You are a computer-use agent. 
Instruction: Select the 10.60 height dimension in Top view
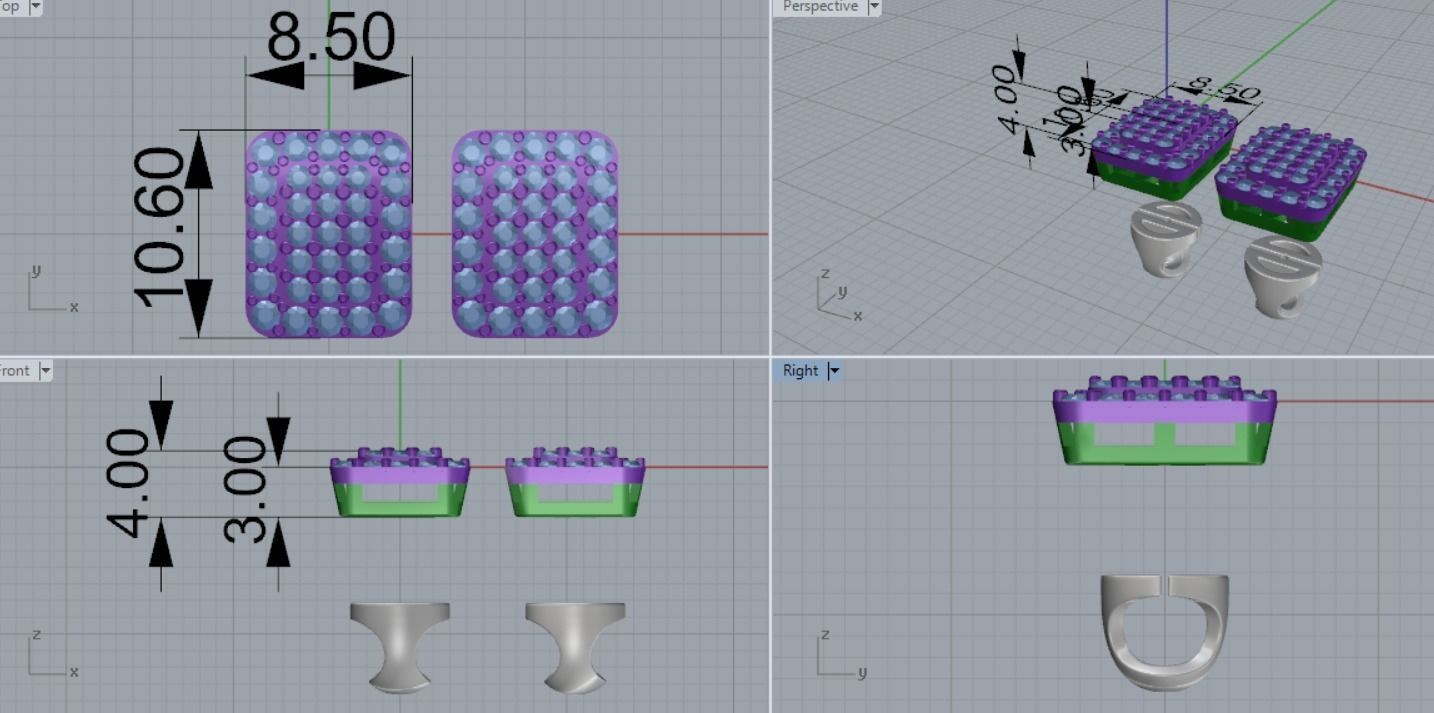[x=160, y=228]
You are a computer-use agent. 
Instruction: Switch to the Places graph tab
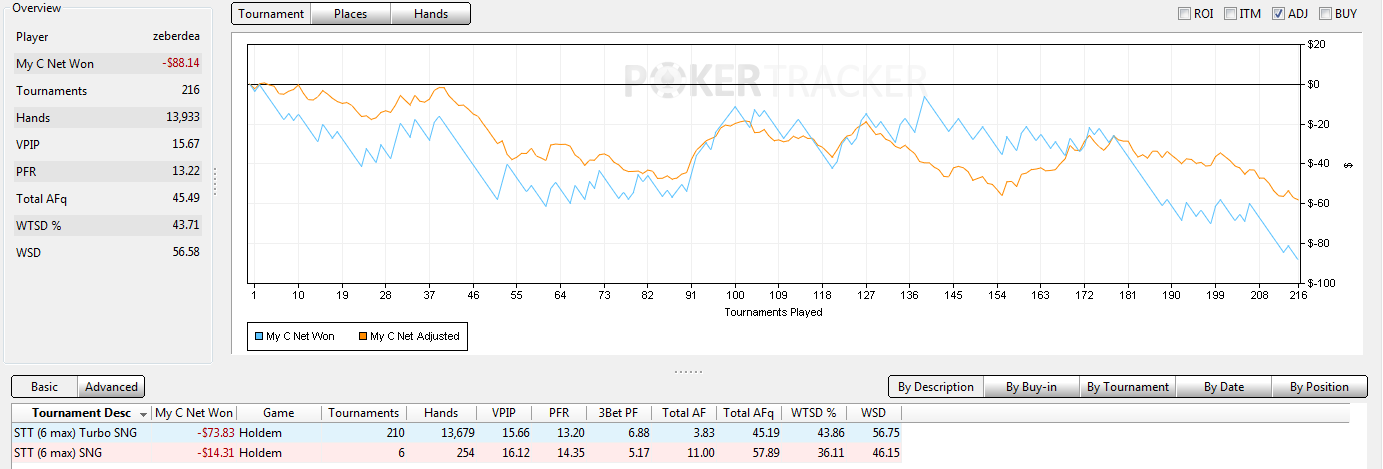click(x=350, y=14)
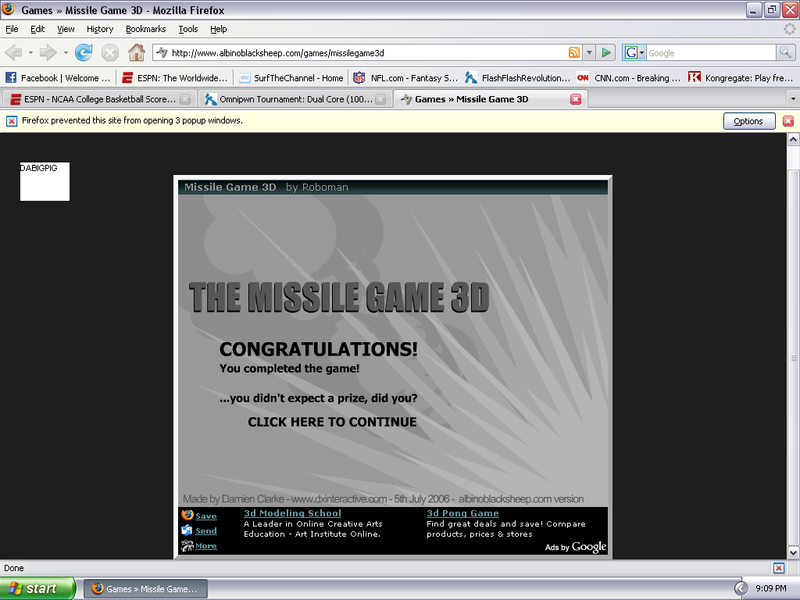This screenshot has height=600, width=800.
Task: Expand the list-all-tabs dropdown arrow
Action: coord(792,99)
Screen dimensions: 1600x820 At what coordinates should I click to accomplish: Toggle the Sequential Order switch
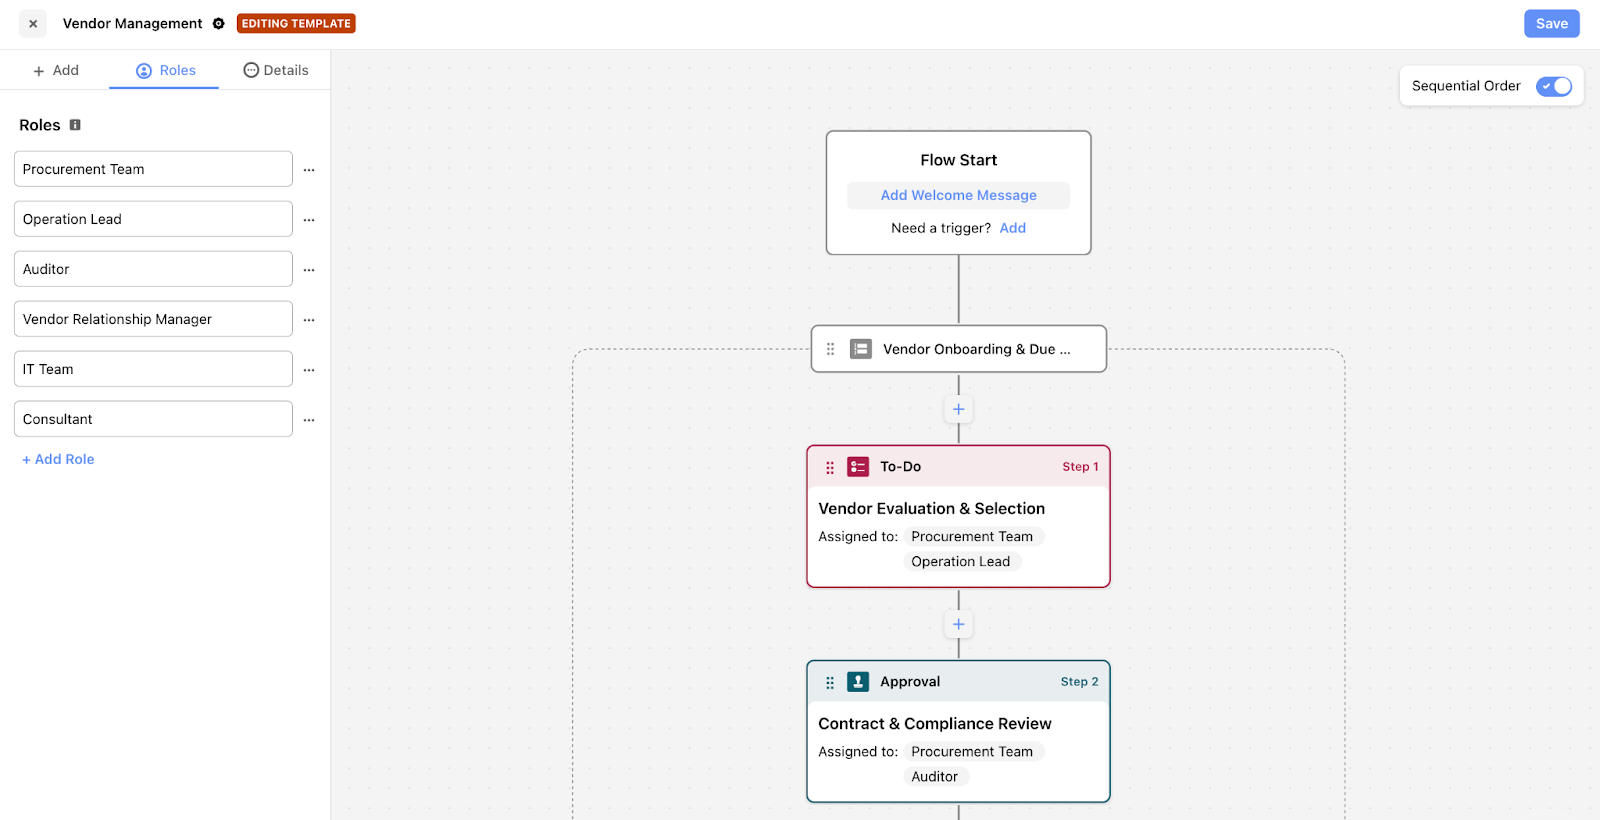click(1553, 86)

- Task brief:
Repeat the line that contains "Screen dimensions: 1600x820" and each line after it, through the last line of the listing, exactly and alone; pictures stay out of the repeat.

- Finished exercise:
Screen dimensions: 1600x820 At what coordinates should I click to accomplish: Toggle the Sequential Order switch
click(1553, 86)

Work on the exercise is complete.